Leaving out all pictures, return exactly the lines from the one that contains "Task: Switch to the Stitch* tab" through the end of the data below.

* _INFORMATION SUPPLIED_
===

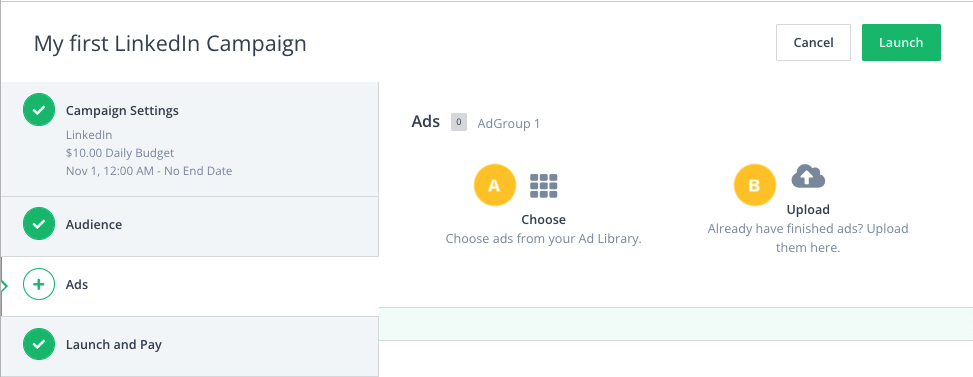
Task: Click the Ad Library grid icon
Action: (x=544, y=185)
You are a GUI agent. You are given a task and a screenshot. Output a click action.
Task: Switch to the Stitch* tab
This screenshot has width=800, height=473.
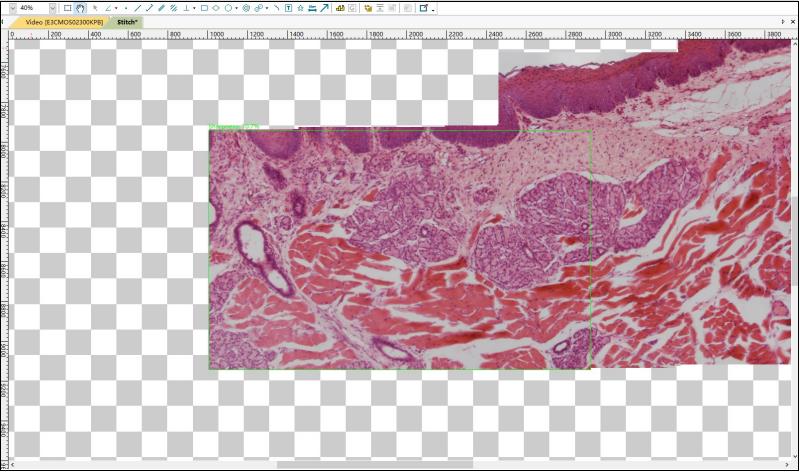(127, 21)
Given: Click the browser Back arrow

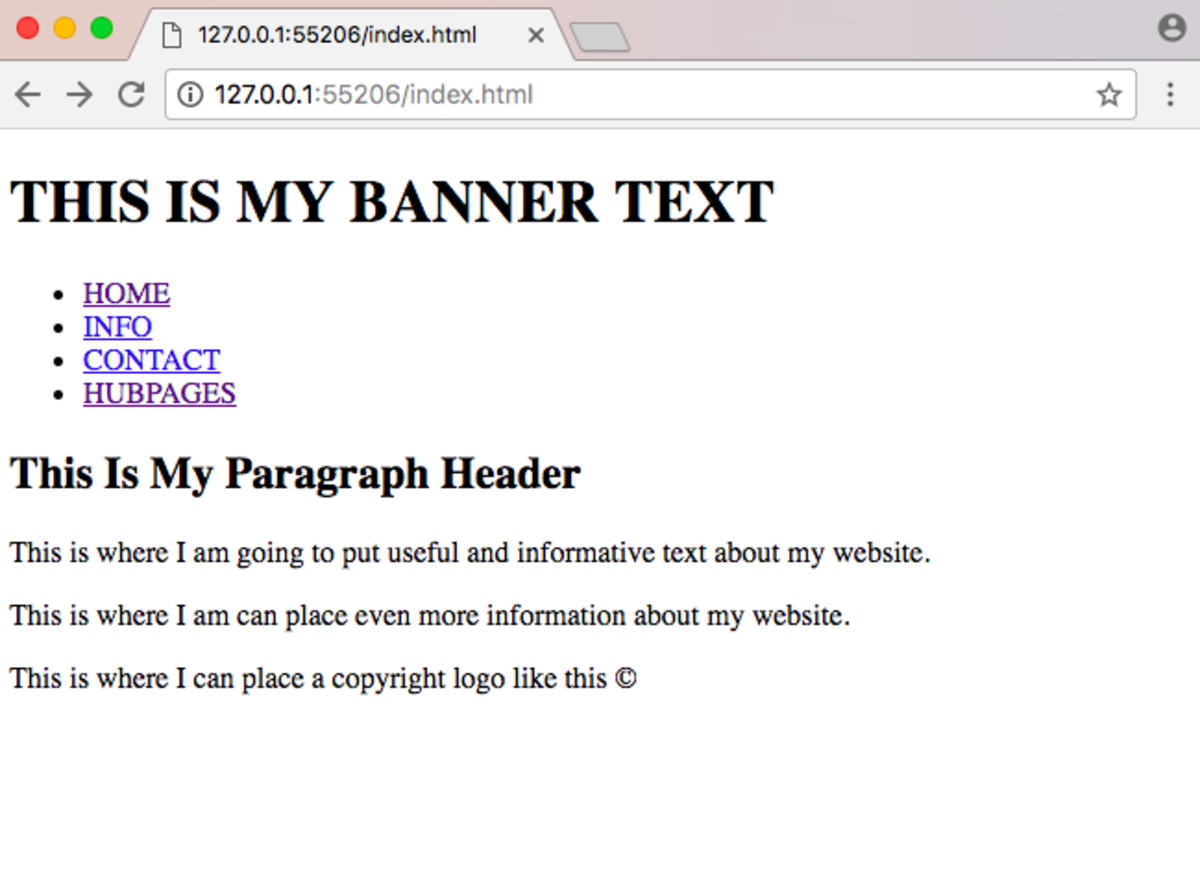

===

* _RESPONSE_
Task: Switch to the Stitch* tab
This screenshot has width=800, height=473.
(127, 21)
Given: Click the browser Back arrow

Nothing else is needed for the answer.